– Поедемте отсюда, господа любезные? – спросил он разом и у отца и у дочери. – Слава богу, все собрались!
***
Поехали к Полетаевым. Пили чай, о чем-то говорили, потом замолчали.
– Завтра все решится, Лизонька, – похлопал Лизу отец по лежащей на скатерти ладони, она вздохнула.
То ли от долгого ожидания, то ли от разморившего их всех горячего чая, то ли от того, что за последний месяц они так привыкли к присутствию в их доме Борцова, что престали считать его посторонним, но отец и дочь расслабились. Они обсуждали сейчас при нем свои сокровенные чаяния и ожидания, забыв горделивую осторожность.

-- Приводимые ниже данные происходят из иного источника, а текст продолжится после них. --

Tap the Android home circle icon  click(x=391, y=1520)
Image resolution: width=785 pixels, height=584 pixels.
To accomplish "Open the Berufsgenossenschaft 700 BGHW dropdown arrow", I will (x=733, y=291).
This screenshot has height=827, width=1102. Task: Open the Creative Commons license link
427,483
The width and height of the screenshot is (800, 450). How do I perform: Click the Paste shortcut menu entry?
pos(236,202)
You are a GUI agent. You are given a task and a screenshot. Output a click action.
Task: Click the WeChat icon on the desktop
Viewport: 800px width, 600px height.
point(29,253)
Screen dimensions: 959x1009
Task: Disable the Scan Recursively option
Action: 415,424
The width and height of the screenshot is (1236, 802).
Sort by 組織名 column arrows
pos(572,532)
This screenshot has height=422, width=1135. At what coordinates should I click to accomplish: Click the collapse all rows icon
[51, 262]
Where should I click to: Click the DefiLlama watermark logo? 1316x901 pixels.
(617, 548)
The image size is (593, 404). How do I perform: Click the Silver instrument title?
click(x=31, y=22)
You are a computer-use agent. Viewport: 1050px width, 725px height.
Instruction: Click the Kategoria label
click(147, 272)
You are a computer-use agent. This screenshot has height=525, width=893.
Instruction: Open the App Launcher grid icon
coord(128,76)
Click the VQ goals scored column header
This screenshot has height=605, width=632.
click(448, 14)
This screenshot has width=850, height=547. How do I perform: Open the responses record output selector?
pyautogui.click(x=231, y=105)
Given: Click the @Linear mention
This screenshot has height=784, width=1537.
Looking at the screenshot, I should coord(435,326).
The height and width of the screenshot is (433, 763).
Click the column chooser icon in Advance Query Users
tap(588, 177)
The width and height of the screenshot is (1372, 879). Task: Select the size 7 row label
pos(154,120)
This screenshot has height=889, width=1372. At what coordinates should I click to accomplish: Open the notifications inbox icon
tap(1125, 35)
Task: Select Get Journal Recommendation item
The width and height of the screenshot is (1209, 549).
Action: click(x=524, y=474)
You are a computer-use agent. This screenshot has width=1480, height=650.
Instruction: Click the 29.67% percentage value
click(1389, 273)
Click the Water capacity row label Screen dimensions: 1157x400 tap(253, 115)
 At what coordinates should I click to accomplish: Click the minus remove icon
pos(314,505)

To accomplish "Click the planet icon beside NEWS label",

– Простите, а что именно завтра? – Борцов смотрел на Лизу, но все отчего-то поняли, что обращается он не к ней, а к ее отцу. – Вы сказали «решится», о чем это, Андрей Григорьевич?
– Да знаете ли, батенька, – Полетаев кашлянул в кулак, посмотрел на дочь и не стал отпираться. – Да вот закроем Выставку нашу, проводим гостей, продадим этот дом, да и уедем с Лизой в деревню. Надеюсь, нас там приютят. Будем помаленьку выкарабкиваться, все при деле, рядом.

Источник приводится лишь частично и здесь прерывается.